### The problem:
Copy all of the material below line for line, changing nothing.

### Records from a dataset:
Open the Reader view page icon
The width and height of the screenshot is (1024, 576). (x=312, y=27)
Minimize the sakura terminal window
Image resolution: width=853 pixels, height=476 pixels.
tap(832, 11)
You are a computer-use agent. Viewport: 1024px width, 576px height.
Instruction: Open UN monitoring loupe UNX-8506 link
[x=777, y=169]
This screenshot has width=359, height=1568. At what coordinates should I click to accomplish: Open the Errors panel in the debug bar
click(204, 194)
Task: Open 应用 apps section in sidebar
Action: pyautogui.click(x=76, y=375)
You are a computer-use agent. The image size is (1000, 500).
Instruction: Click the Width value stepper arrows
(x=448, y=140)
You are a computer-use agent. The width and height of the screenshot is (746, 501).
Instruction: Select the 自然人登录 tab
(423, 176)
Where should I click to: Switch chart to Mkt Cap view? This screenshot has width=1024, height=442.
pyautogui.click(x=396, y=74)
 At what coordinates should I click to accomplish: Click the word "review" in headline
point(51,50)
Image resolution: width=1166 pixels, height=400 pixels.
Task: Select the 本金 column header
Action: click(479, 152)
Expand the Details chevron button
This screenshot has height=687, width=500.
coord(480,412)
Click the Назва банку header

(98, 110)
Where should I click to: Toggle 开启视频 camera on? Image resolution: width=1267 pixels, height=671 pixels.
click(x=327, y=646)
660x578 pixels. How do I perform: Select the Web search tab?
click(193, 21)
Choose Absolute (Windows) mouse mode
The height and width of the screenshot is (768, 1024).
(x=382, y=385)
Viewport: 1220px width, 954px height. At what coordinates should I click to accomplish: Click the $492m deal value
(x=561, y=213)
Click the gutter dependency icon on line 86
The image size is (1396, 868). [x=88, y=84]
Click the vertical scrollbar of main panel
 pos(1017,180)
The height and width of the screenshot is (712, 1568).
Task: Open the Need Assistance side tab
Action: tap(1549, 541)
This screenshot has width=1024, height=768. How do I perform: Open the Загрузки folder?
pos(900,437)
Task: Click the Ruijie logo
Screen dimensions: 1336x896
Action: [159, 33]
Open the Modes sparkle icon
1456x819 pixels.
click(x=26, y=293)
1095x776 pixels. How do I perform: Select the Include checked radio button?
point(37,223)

### The solution:
Open the Reader view page icon
The width and height of the screenshot is (1024, 576). (x=312, y=27)
Minimize the sakura terminal window
Image resolution: width=853 pixels, height=476 pixels.
tap(832, 11)
You are a computer-use agent. Viewport: 1024px width, 576px height.
Instruction: Open UN monitoring loupe UNX-8506 link
[x=777, y=169]
This screenshot has width=359, height=1568. At what coordinates should I click to accomplish: Open the Errors panel in the debug bar
click(204, 194)
Task: Open 应用 apps section in sidebar
Action: pyautogui.click(x=76, y=375)
You are a computer-use agent. The image size is (1000, 500).
Instruction: Click the Width value stepper arrows
(x=448, y=140)
You are a computer-use agent. The width and height of the screenshot is (746, 501).
Instruction: Select the 自然人登录 tab
(423, 176)
Where should I click to: Switch chart to Mkt Cap view? This screenshot has width=1024, height=442.
pyautogui.click(x=396, y=74)
 At what coordinates should I click to accomplish: Click the word "review" in headline
point(51,50)
Image resolution: width=1166 pixels, height=400 pixels.
Task: Select the 本金 column header
Action: click(479, 152)
Expand the Details chevron button
This screenshot has height=687, width=500.
coord(480,412)
Click the Назва банку header

(98, 110)
Where should I click to: Toggle 开启视频 camera on? Image resolution: width=1267 pixels, height=671 pixels.
click(x=327, y=646)
660x578 pixels. How do I perform: Select the Web search tab?
click(193, 21)
Choose Absolute (Windows) mouse mode
The height and width of the screenshot is (768, 1024).
(x=382, y=385)
Viewport: 1220px width, 954px height. At what coordinates should I click to accomplish: Click the $492m deal value
(x=561, y=213)
Click the gutter dependency icon on line 86
The image size is (1396, 868). [x=88, y=84]
Click the vertical scrollbar of main panel
 pos(1017,180)
The height and width of the screenshot is (712, 1568).
Task: Open the Need Assistance side tab
Action: tap(1549, 541)
This screenshot has width=1024, height=768. How do I perform: Open the Загрузки folder?
pos(900,437)
Task: Click the Ruijie logo
Screen dimensions: 1336x896
Action: [159, 33]
Open the Modes sparkle icon
1456x819 pixels.
click(x=26, y=293)
1095x776 pixels. How do I perform: Select the Include checked radio button?
point(37,223)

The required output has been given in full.